= Caribbean Agricultural Research and Development Institute =

Agricultural development organization serving the Caribbean region

The Caribbean Agricultural Research and Development Institute (CARDI) carries out research and development for agriculture in the Caribbean region. Its headquarters are on the campus of the University of the West Indies (UWI), at St. Augustine in Trinidad and Tobago and it also has national offices throughout the region.

== History ==
CARDI's roots are to be found in the Imperial College of Tropical Agriculture (ICTA), a post-graduate training institution for the British empire located in St Augustine, Trinidad. In 1955, a Regional Research Centre (RRC) was established as part of ICTA. With withdrawal of British funding foreseen in the late-1960s, RRC's staff was transferred to the Faculty of Agriculture of UWI.

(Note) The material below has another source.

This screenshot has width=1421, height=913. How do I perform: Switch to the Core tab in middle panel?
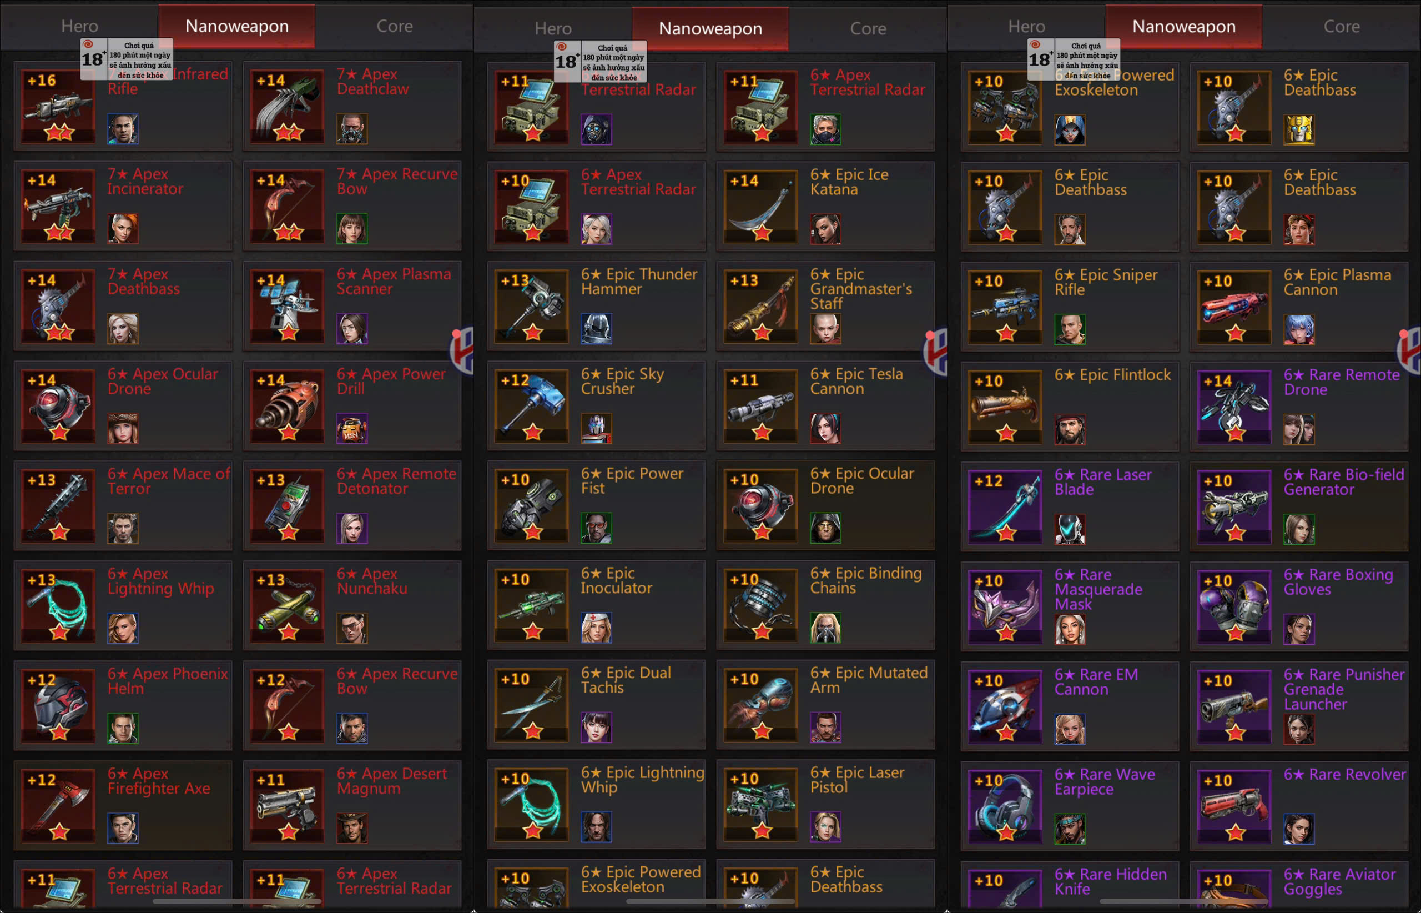pyautogui.click(x=868, y=28)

The RRC had become particularly known for carrying out soil surveys and for the production of soil maps of Caribbean countries, as well as for research on traditional food crops and on pests, diseases and weed management. Within the context of the Treaty of Chaguaramas, which promoted regional cooperation, the region's Heads of Government appointed a team to examine both RRC and regional agricultural research in general. This concluded that RRC should be replaced by a new regional organization that would be independent of UWI and be responsible to the CARICOM Standing Committee of Ministers of Agriculture. Following acceptance of these recommendations CARDI was established in 1975.

At its inception, 12 CARICOM member countries signed the agreement to establish CARDI: Antigua and Barbuda, Barbados, Belize, Dominica, Grenada, Guyana, Jamaica, Montserrat, St Kitts–Nevis, St Lucia, St Vincent and the Grenadines and Trinidad and Tobago. These provide funds for the Institute's core budget, while funding for projects comes from donor agencies.

== Activities ==
CARDI is charged with a wide range of development activities, in addition to the strengthening of regional collaboration for agricultural research. These include the upgrading of facilities for intra-regional agricultural trade and transport and the evaluation of investment opportunities, as well as the provision of market intelligence. Emphasis is placed on roots and tubers, cereals and pulses, hot peppers, fruits and vegetables and small ruminants.